L’Oasi Naturalistica del Mulino Cervara è una piccola riserva naturale (25 ettari) che tutela un ambiente palustre di eccezionale bellezza e rappresenta un punto di accesso al Parco Naturale Regionale del Fiume Sile, uno dei più importanti fiumi di risorgiva d’Europa.

L’Oasi è situata a S.ta Cristina di Quinto di Treviso ed ha la forma di un’isola compresa tra i corsi del fiume Sile e del torrente Piovega

Al suo interno sono presenti numerose polle sorgive (in dialetto trevigiano: fontanassi) attraverso cui emergono dal sottosuolo le acque che alimentano la palude e contribuiscono a dare vita al corso del Sile.

L’Oasi è un biotopo di elevato pregio naturalistico classificato come Sito di Interesse Comunitario (S.I.C.) per il rifugio della fauna selvatica e la conservazione della flora spontanea del Sile.

Gli uccelli rappresentano senz’altro gli abitanti più appariscenti dell’Oasi di Cervara, e tra essi il posto d’onore è occupato dagli aironi. L’Oasi ospita una delle più importanti garzaie del Veneto, dove sono stati censiti circa 200 nidi di Airone cenerino, Nitticora e Garzetta. A questi si aggiungono presenze occasionali, ma sempre più frequenti, di Aironi guardabuoi e Aironi bianchi maggiori.
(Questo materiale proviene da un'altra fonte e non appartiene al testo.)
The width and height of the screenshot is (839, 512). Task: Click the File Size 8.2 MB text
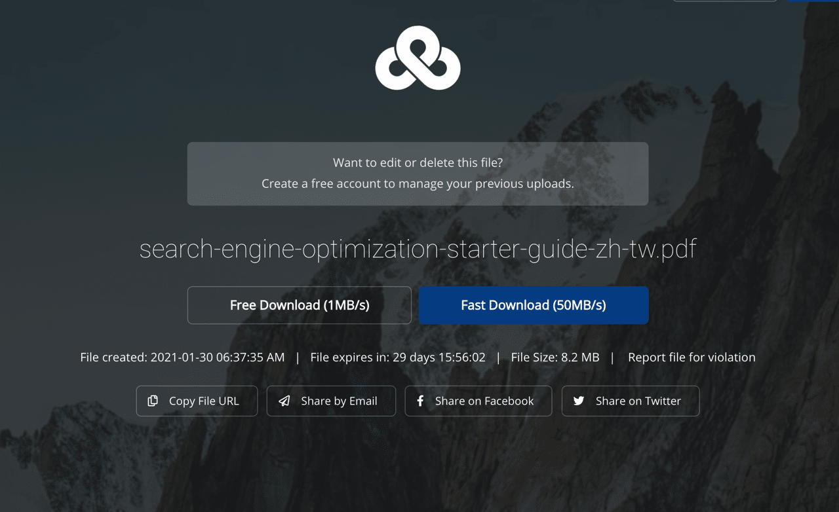point(555,357)
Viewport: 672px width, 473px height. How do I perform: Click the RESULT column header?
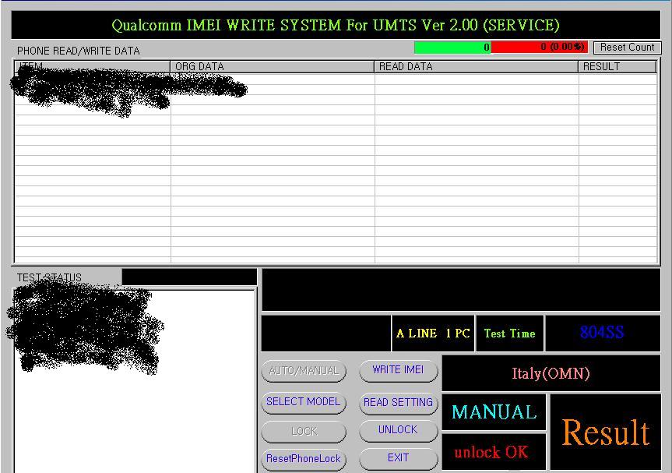[617, 67]
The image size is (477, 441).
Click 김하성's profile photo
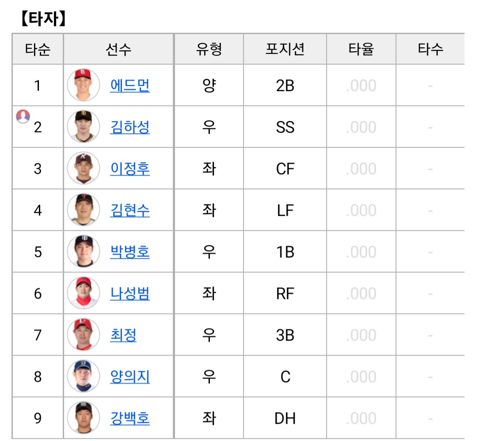84,127
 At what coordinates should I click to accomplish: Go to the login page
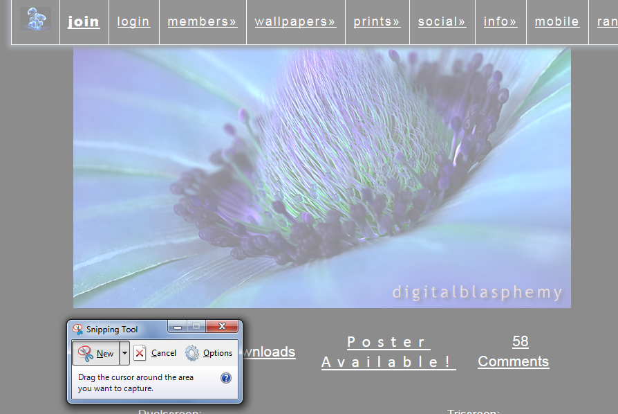(x=133, y=21)
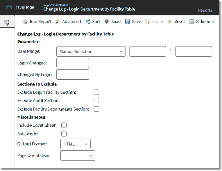Open the Reports menu in header
Image resolution: width=222 pixels, height=171 pixels.
pyautogui.click(x=205, y=10)
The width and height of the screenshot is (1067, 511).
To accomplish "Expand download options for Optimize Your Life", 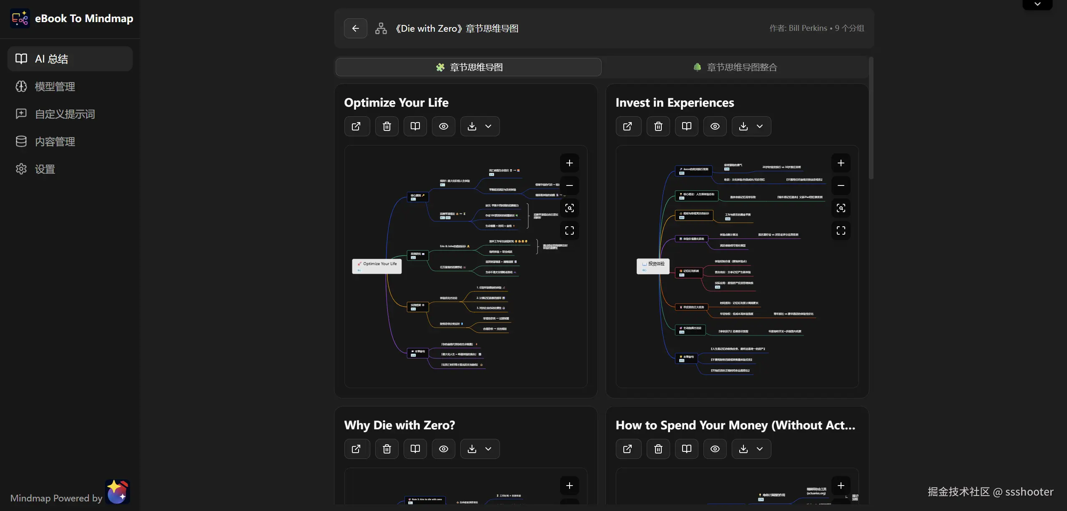I will [488, 126].
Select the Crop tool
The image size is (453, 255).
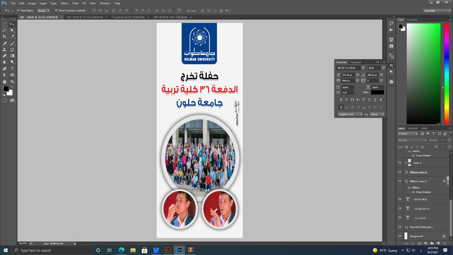pos(5,37)
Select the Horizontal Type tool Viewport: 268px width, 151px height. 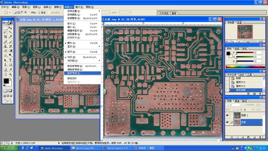[x=10, y=60]
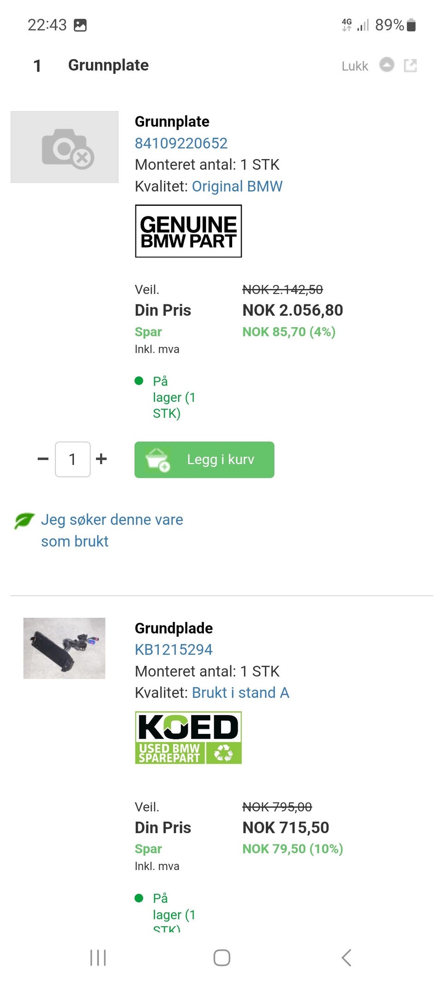Screen dimensions: 443x984
Task: Increase quantity with the plus button
Action: [102, 459]
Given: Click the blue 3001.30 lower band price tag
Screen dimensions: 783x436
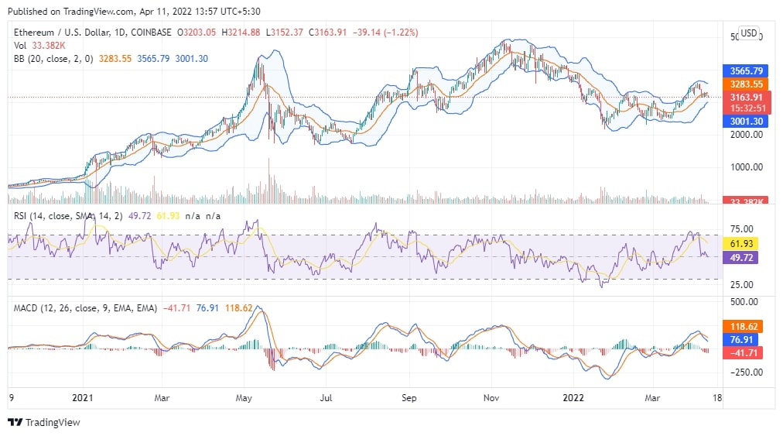Looking at the screenshot, I should click(744, 122).
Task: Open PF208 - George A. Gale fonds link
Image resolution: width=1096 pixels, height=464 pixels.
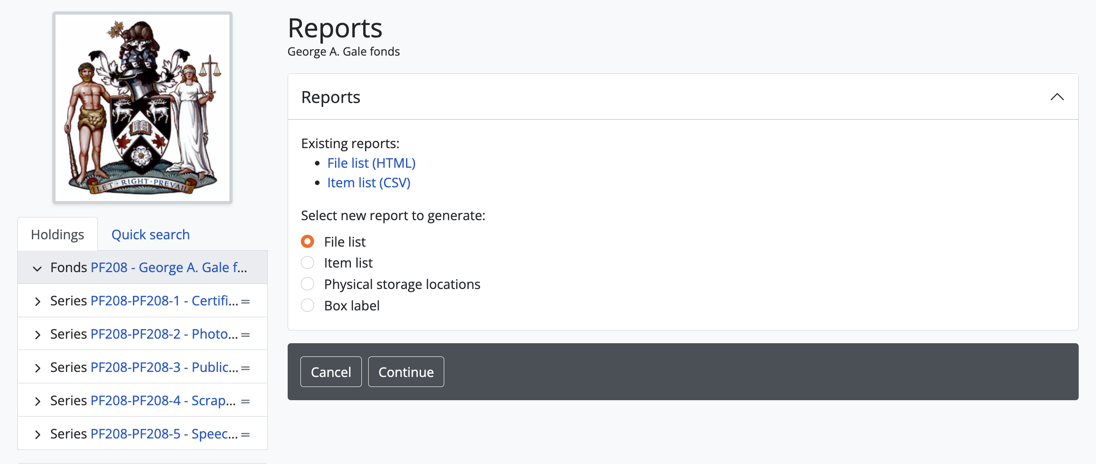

Nell’Oasi convivono due ambienti: la palude a canneto e il bosco umido. La zona a canneto (o fragmiteto), occupa circa 1/3 dell’area protetta, ed è visitabile quasi esclusivamente con l’utilizzo di barche a fondo piatto. Vi sono poi altre associazioni vegetali legate all’acqua corrente oppure ai fontanili di risorgiva, dove si incontrano ancora ampie zone a marisceto caratterizzate dalla presenza del Falasco. I sentieri pedonali dell’Oasi permettono invece di visitare il bosco ripariale umido costituito da Ontano, Pioppo, Salice bianco, Salice cenerino e Salicone. Dove il terreno si fa più asciutto compaiono alcuni esemplari isolati di Farnia e Olmo.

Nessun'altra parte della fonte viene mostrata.